§ **What you have to do**
Beginning with the line that holds "Image resolution: width=739" and ending with the last line below, please copy every line exactly, add nothing, and leave out the pictures.

§ **Dataset records**
---+---
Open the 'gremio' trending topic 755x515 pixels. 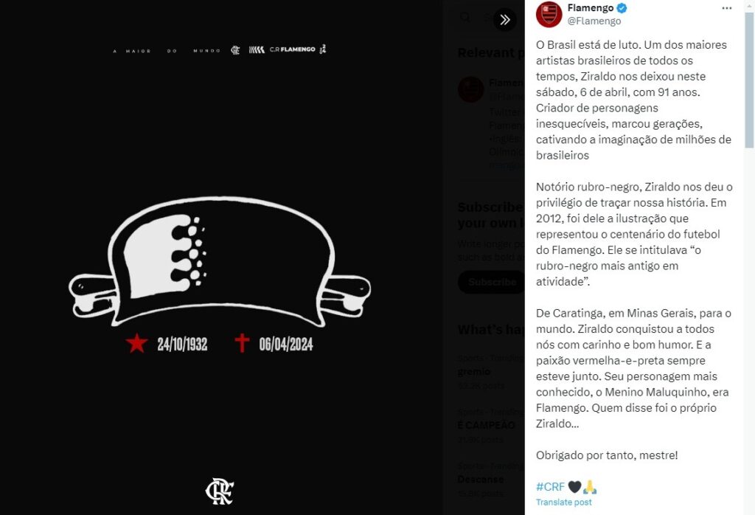pyautogui.click(x=474, y=371)
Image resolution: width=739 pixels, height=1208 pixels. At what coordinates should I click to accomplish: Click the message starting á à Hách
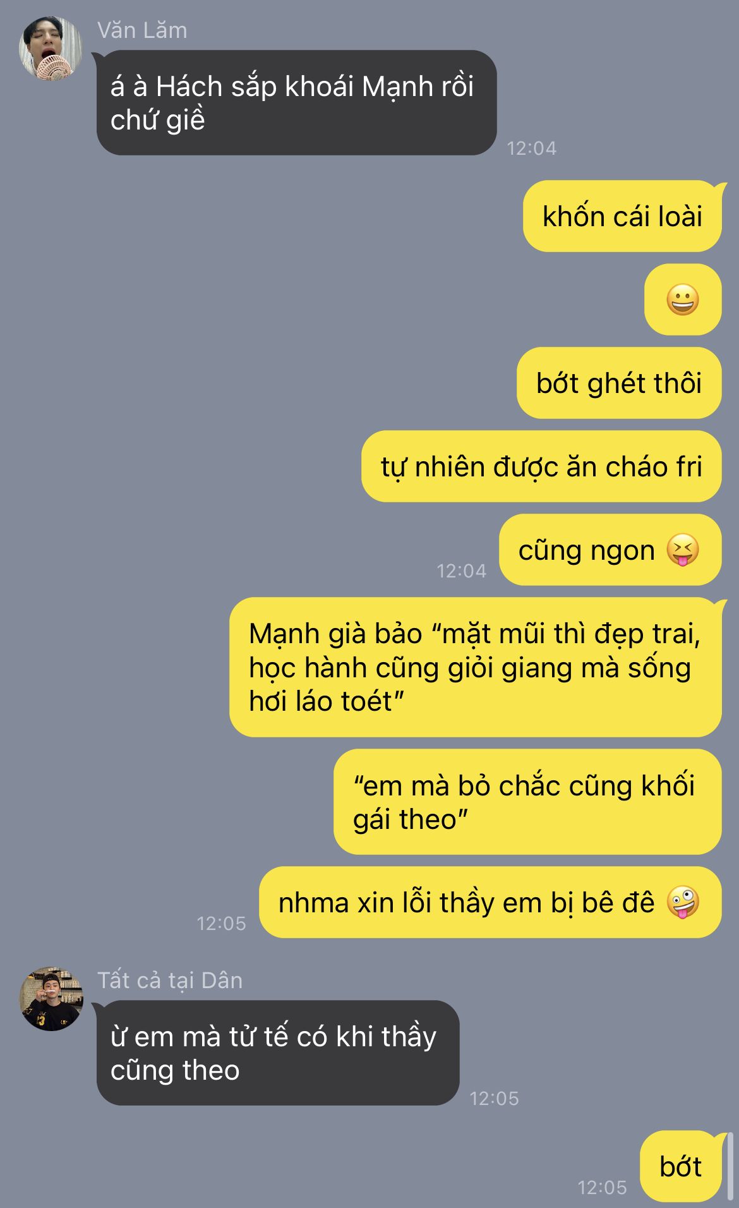pyautogui.click(x=296, y=102)
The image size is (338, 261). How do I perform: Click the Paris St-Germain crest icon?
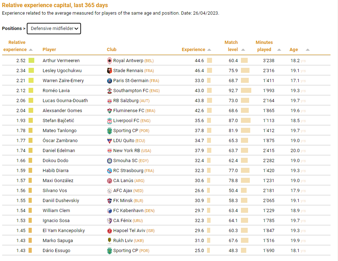[110, 81]
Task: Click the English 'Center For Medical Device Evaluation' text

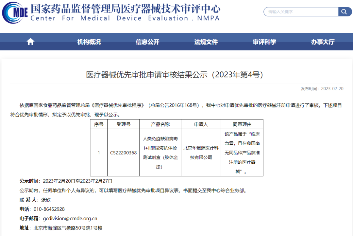Action: (x=125, y=19)
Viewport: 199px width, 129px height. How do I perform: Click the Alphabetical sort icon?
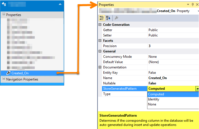(x=108, y=18)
---+---
§ **Result below**
Image resolution: width=739 pixels, height=1208 pixels. At what coordinates should I click to accomplish: Click the message starting á à Hách
pyautogui.click(x=296, y=102)
The image size is (338, 261). How do I perform: Click the Paris St-Germain crest icon?
[110, 81]
Task: Click the English 'Center For Medical Device Evaluation' text

Action: (x=125, y=19)
Viewport: 199px width, 129px height. How do I perform: Click the Alphabetical sort icon?
(x=108, y=18)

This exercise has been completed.